> [WHAT YOU NEED TO DO] All lines from the opening of the entries below through the line containing "Task: Select 6.002-MOUNTING PARTS in the tree" must be output exactly as they appear, with no other lines.
INPUT DATA Block Start
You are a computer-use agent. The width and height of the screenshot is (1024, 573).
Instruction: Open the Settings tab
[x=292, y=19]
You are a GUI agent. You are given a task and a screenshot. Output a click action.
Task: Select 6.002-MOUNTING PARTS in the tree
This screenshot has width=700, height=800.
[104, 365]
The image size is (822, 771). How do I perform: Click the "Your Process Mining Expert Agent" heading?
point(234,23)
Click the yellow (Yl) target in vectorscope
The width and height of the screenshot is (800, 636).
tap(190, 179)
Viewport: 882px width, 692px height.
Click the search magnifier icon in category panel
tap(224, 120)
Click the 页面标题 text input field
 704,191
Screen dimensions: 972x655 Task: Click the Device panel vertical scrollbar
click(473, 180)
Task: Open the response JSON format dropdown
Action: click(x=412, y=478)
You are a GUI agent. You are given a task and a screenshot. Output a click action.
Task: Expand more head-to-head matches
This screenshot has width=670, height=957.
INPUT DATA Block End
> [ANSWER]
You are a computer-use agent. The width and height of the screenshot is (1024, 573).
Instruction: Open the Settings tab
[x=292, y=19]
You are a GUI agent. You are given a task and a screenshot. Output a click action.
Task: Select 6.002-MOUNTING PARTS in the tree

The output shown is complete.